Activists’ bid to force uranium-mine cleanup fails

DENVER – Environmentalists failed in their attempt Wednesday to force the cleanup of several long-dormant uranium mines on the Western Slope.

Decades ago, Colorado’s uranium belt north of Dove Creek and west of Telluride provided high-paying jobs and much of the fuel for the country’s early nuclear-weapons arsenal. But the mines have been mostly shuttered since the early 1980s, with only brief production from a few mines from 2004 to 2006.Activists at the Information Network for Responsible Mining say it’s time to clean them. They targeted two companies – Cotter Corp. and Energy Fuels – to ask state mining regulators to deny them permission to put their mines on a five-year inactive status.But the Mined Land Reclamation Board voted 4-2 Wednesday to allow the companies to go on inactive status, which means they will not have to commence cleanup.Jeff Parsons, a lawyer for INFORM, argued that state law says “in no case” should a mine be allowed to sit dormant for more than 10 years before it has to lose its permit and begin cleanup.
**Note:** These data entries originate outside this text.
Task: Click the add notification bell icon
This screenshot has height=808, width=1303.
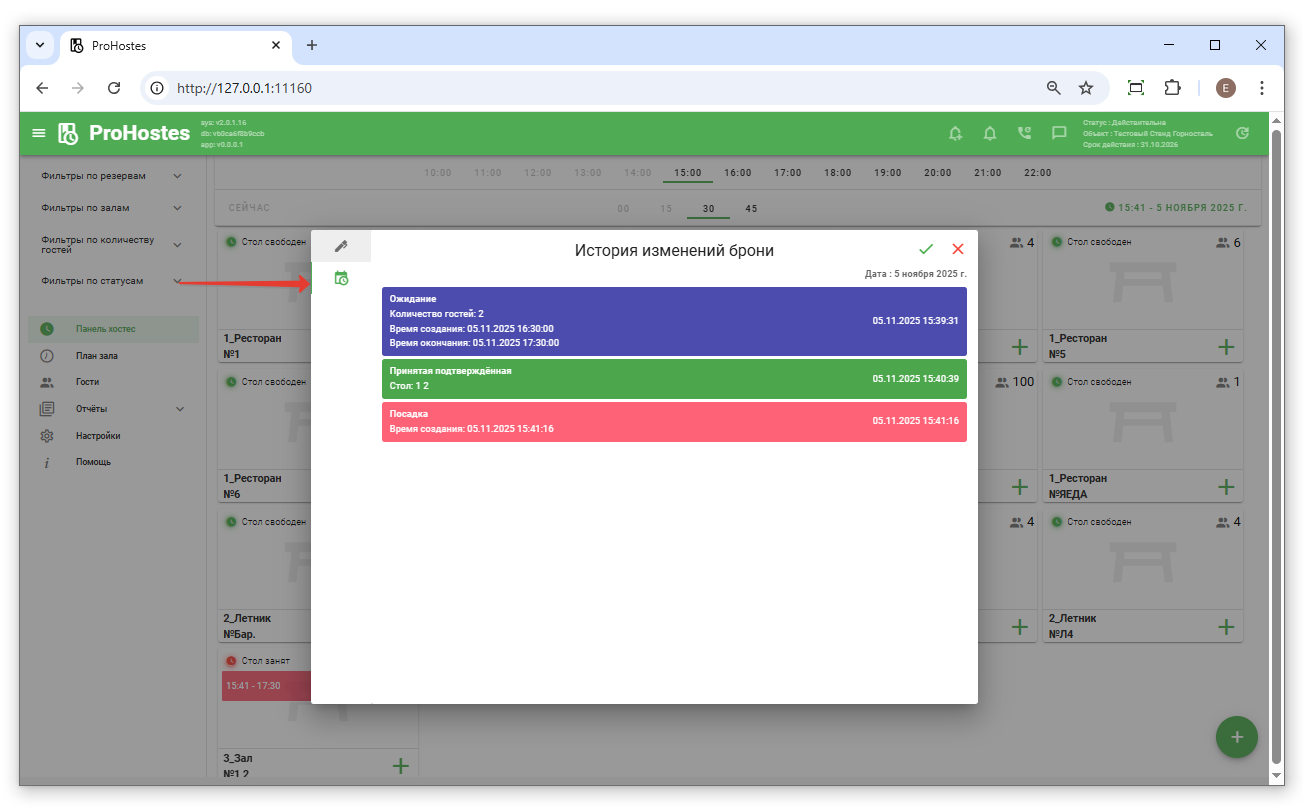Action: pyautogui.click(x=955, y=133)
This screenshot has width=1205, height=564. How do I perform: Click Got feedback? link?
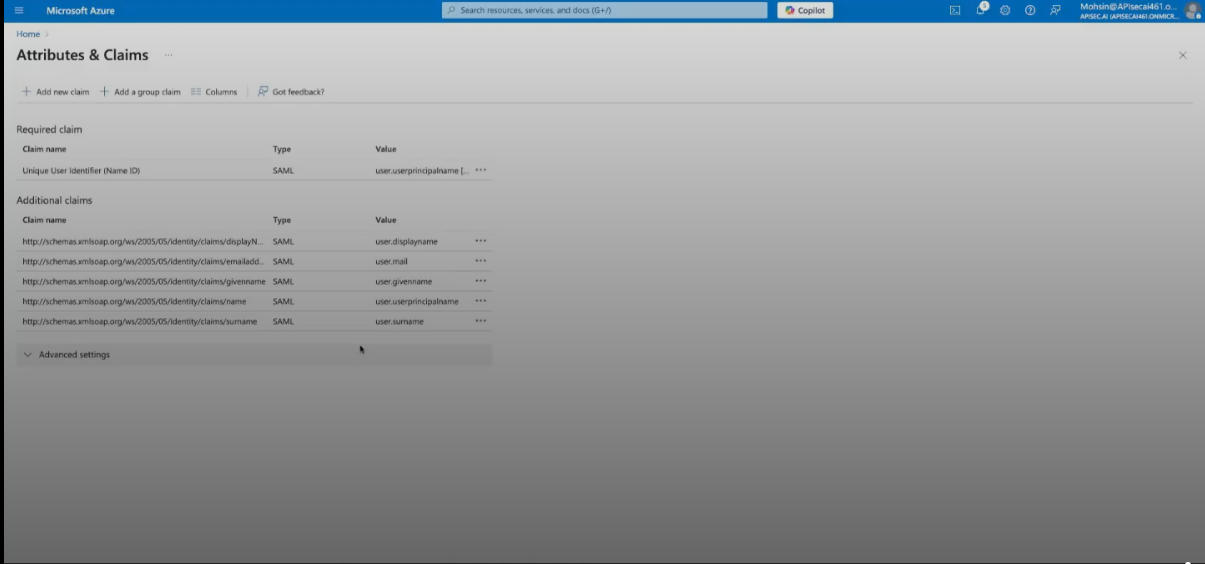pos(291,92)
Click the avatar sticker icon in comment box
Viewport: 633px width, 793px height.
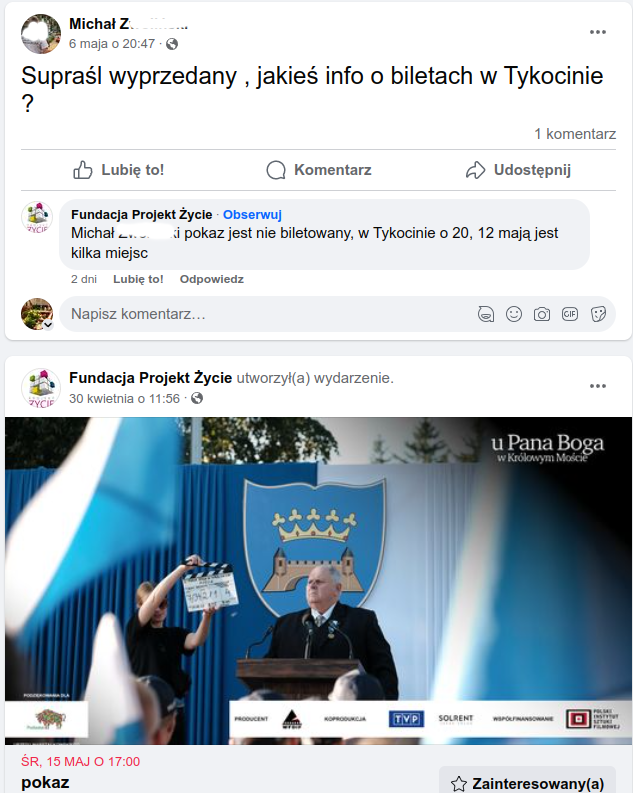pyautogui.click(x=486, y=314)
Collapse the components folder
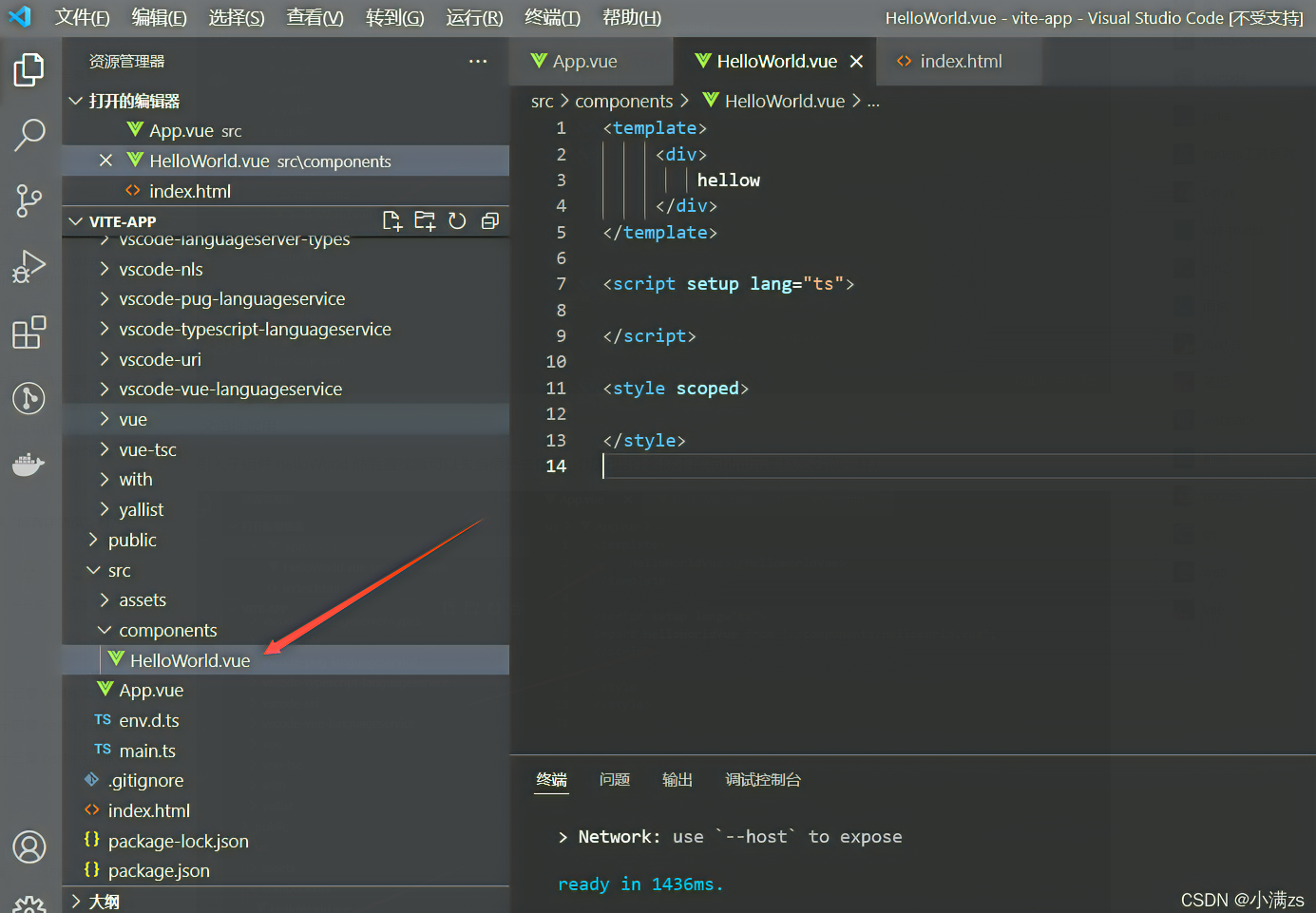 click(167, 630)
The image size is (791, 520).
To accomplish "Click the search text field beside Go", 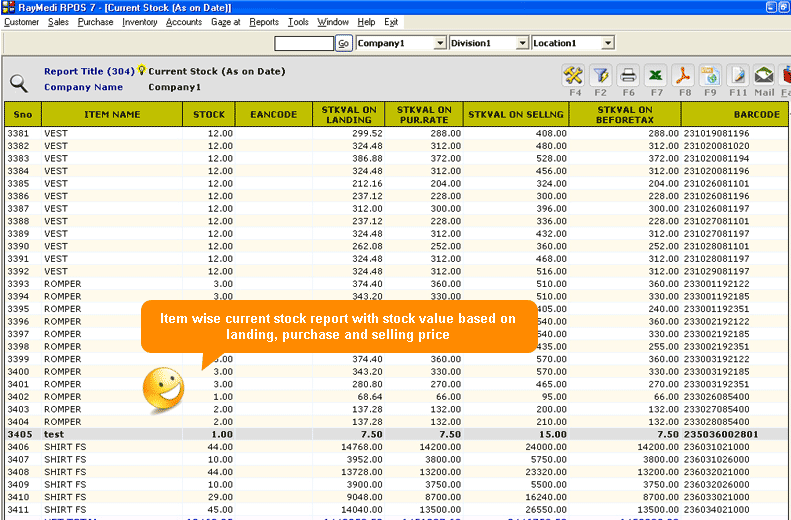I will (x=303, y=43).
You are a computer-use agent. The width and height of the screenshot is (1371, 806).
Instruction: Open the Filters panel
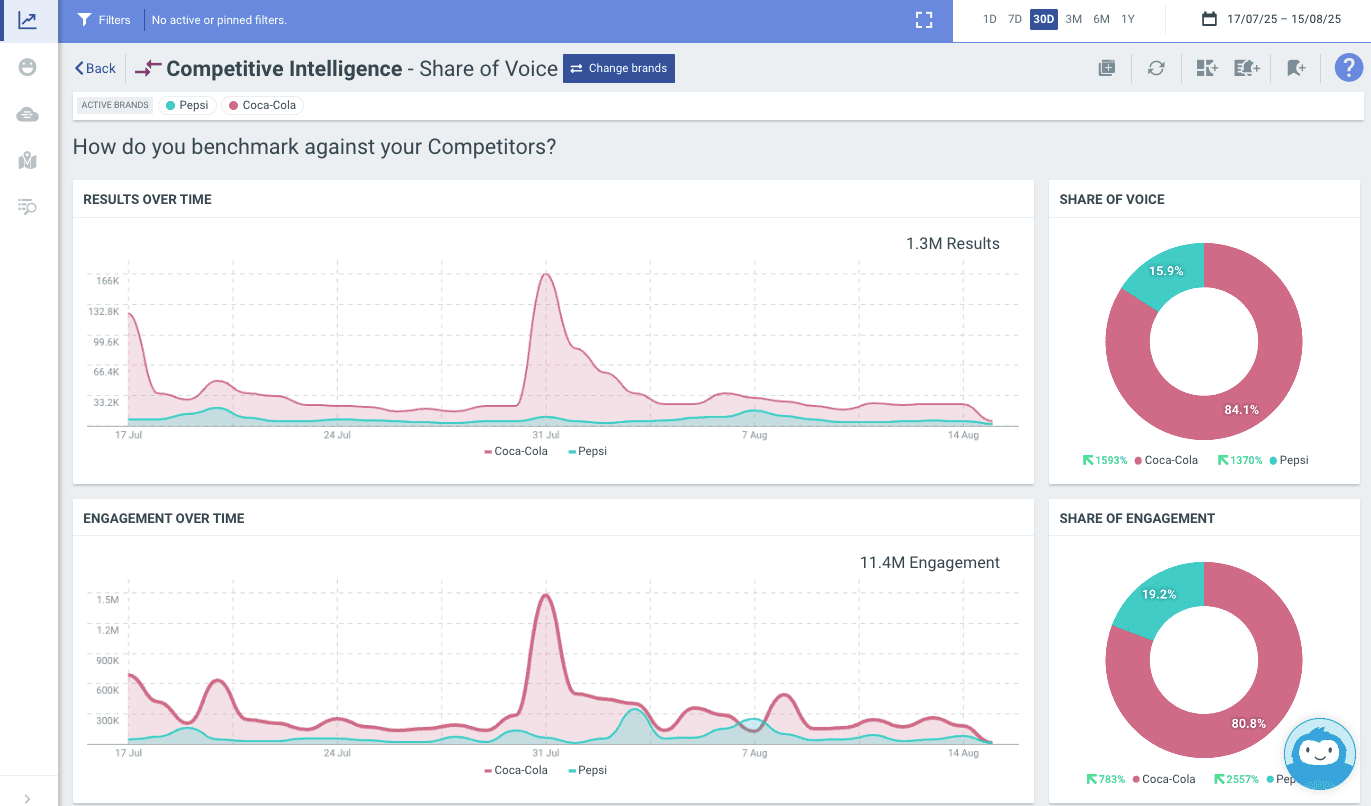pyautogui.click(x=104, y=20)
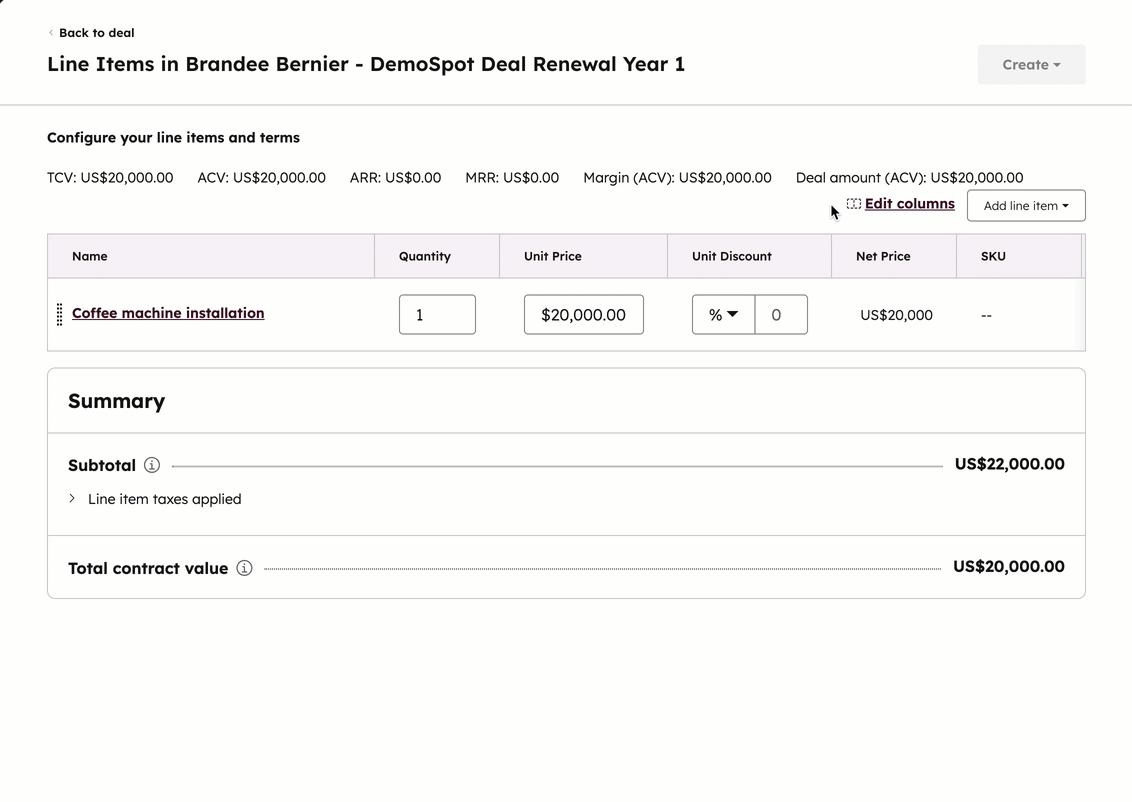Expand Line item taxes applied
This screenshot has height=802, width=1132.
point(72,499)
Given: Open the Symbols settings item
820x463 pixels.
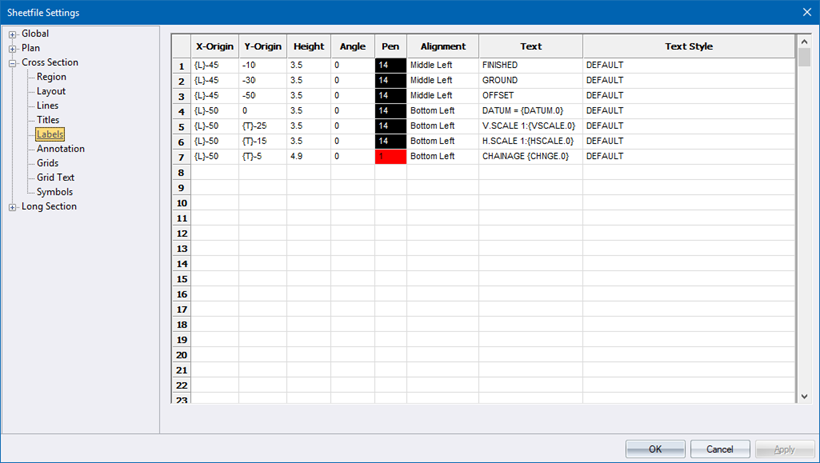Looking at the screenshot, I should tap(54, 192).
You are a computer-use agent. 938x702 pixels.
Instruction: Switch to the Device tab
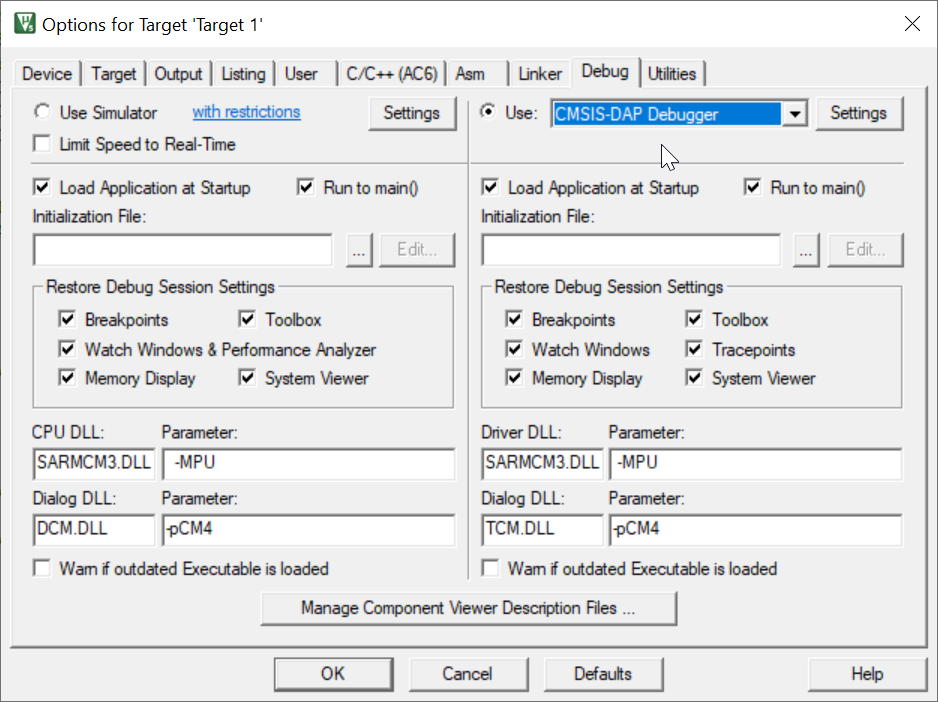pyautogui.click(x=48, y=73)
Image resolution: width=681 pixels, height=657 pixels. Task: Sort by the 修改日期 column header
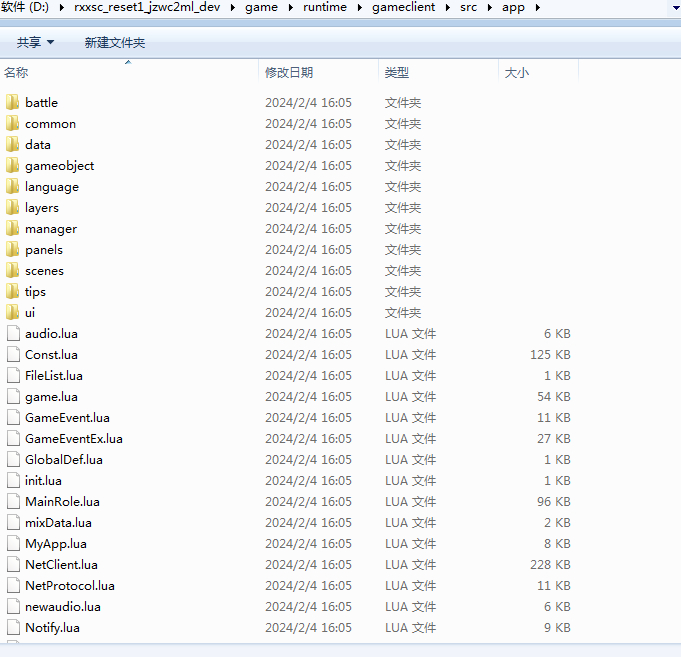[x=289, y=73]
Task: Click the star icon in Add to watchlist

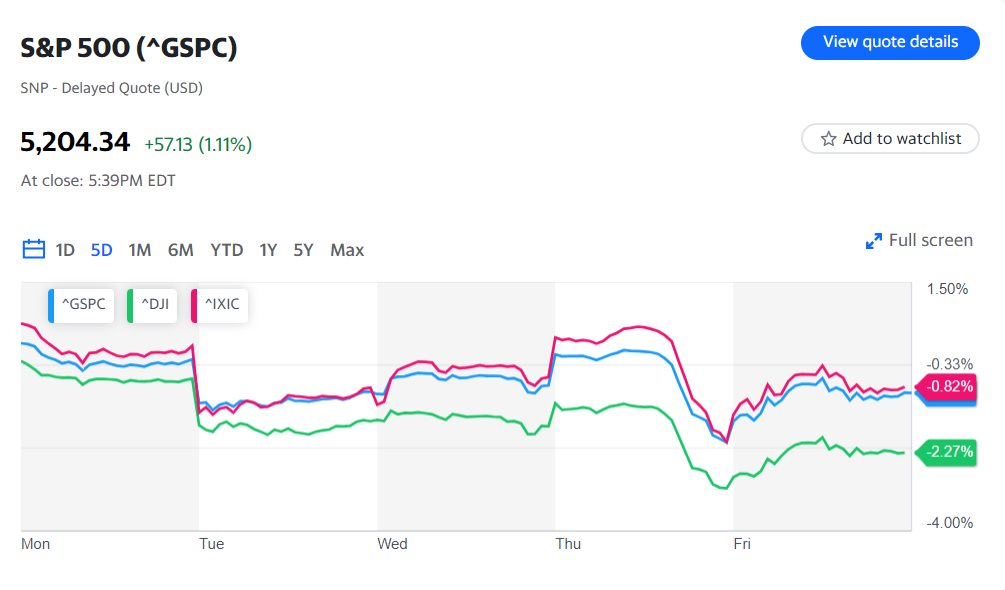Action: pos(828,138)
Cotter owns four mines that have not produced ore since about 1981, company officials testified Wednesday.“The fact that they’ve been given this exceedingly generous 30-year gap needs to end,” Parsons said.

Parsons argued that state mining regulators have been getting it wrong for decades by letting mining companies maintain their permits even though they aren’t producing ore.

Members of the mining board conceded that Parsons might have a point, but they didn’t want to revoke permits that the state had granted and has honored for years.

“I think to retroactively go back and pull the rug out would be very damaging to their people,” said Tom Brubaker, a member of the mining board.

INFORM now has the option to sue the mining board, but Parsons said it’s too early to say if his group will go to court.

A federal judge’s order has blocked all uranium mining in Southwest Colorado since 2011, when he found the government didn’t properly study the environmental effects of leasing public lands to uranium companies.INFORM pressured state mining regulators to tell uranium companies that they need to put their mines on inactive status, known as temporary cessation, because mining hasn’t occurred for more than a year.

INFORM then asked the mining board to deny the temporary cessation permits for Cotter and backdate them for Energy Fuels, which would have the effect of forcing the mines to begin cleanup sooner.

Piles of uranium waste rock outside some of the mines threaten to pollute nearby water sources, INFORM activists say.

But Cotter officials said they keep the mines clean.“Cotter is on board and committed to doing reclamation on each of these properties,” said Glen Williams, the company’s vice president of production.Cotter last produced from two of the mines in 2006, pulling around $13 million worth of ore from them, Williams said.

However, even without the federal judge’s injunction on mining, Cotter would not be mining right now, he said.“I doubt that we would be with the price where it is right now. It’s forecast to go up in the next two or three years,” Williams said.

Cotter owns half a dozen mines in Southwest Colorado. Energy Fuels has been buying up mines around the Colorado Plateau. The company wants to build a new uranium mill in the Paradox Valley, although last year it bought a mill in Utah to process its ore.On Tuesday, INFORM filed similar protests against Gold Eagle, a small mining company owned by state Rep. Don Coram, R-Montrose. Coram’s mines will be the subject of a Mined Land Reclamation Board hearing as soon as May.